- [Provided passage]:

After our whirlwind (and beer-saturated) few days in Yorkshire Kelley and I were feeling a bit used (though pleased with ourselves) by the time we got to London. So the serenity of the hotel in Holborn was a lovely surprise. This was waiting in our room:
The photo is a bit blurry because, well, I was a bit blurry. We were so tired that we just unpacked, tottered down to the restaurant, and then went to bed.
The restaurant was a rather odd but—that night at least—just what we needed. I ate delicious smoked salmon followed by chicken, accompanied by a very reasonable bottle of Rioja. All chosen from something they called their pre-theatre menu. I took this pic of Kelley, who was grinning at something luscious she’d seen on said menu. Or maybe just at the thought of getting to bed at a reasonable hour :)
The next day was an event I’d been looking forward to for an age, at King’s College London. (Also a fantastic breakfast featuring mackerel. Oh, I love mackerel.)
King’s is one of the two founding colleges of the University of London and—depending which way you squint—possibly the third oldest university in England. (Seriously, there’s a whole Wikipedia article on this, “Third-oldest university in England debate.” Academics are… Well, before my recent trip I would have said Academics are weird, but it turns out that in some ways I am scarily attuned to their world-view.)
So, anyway, last year I was invited to sit on a round-table discussion about medieval history and fantasy but I couldn’t get a plane ticket. This time I was determined to do whatever it took—walk the continental US and swim the Atlantic—to be there. The people who made it happen were Professor Clare Lees (whose name you might recognise from her wonderful collaborative texts about early Anglo-Saxon England, particularly as it pertains to issues of gender, language, and place, many of them written or edited with Gillian Overing, see, for example, Double Agents and A Place to Believe In—both of which I’m proud to say I own), her graduate student Carl Kears (who will soon be Dr Carl) and also Dr Josh Davies. Many, many, thanks to them; they did a bang-up job.

- [Dataset excerpt]:
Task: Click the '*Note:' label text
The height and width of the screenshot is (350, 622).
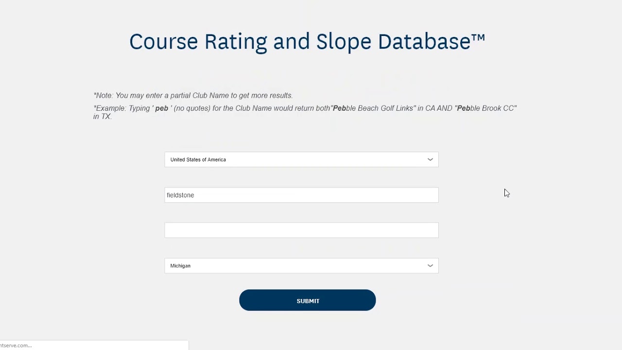Action: [x=104, y=95]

- [Tasks to carry out]:
**a.** Translate this sentence from the account of the trip to London into French: "The next day was an event I’d been looking forward to for an age, at King’s College London."
**b.** Carry on the account of the trip to London, starting after its final sentence.
The data are independent material and bear no relation to the account of the trip to London.

- [Responses in order]:
**a.** Le lendemain était un événement que j'attendais depuis une éternité, au King's College de Londres.

**b.**
First of all, the event was held in a gorgeous room, the River Room, taller than it was broad or deep (though no dimension was insignificant), with a magnificent view of the Thames. The acoustics were brilliant—if you were singing plainchant. Given that I was planning a dramatic reading of the beginning of Hild, which unfurls quietly and wouldn’t benefit from reverb, I used a microphone. The audio was almost wholly academic, a mix of storied Professors, working archaeologists, historians, and students of every stripe, with a smattering of readers from other walks of life.
It was SRO with lots of people having to sit on the floor at the front.
Clare introduced me, then I read, then we talked about a few things—Bede’s agenda, for example—then I answered questions. These were mostly about Hild, but also my research, my writing, and (the inevitable) When’s the next one?! Then I signed books.
I was there about two hours (there was wine…) then there was a truly marvellous dinner for about ten people. Or maybe it was eight (I’d been talking for about five hours; I was not keeping track of details). The conversation ranged from the cost of education, to politics, to gender and power, to Mandeville’s Travels. It was everything I’d hoped for. A truly wonderful evening. I can’t wait to do it again.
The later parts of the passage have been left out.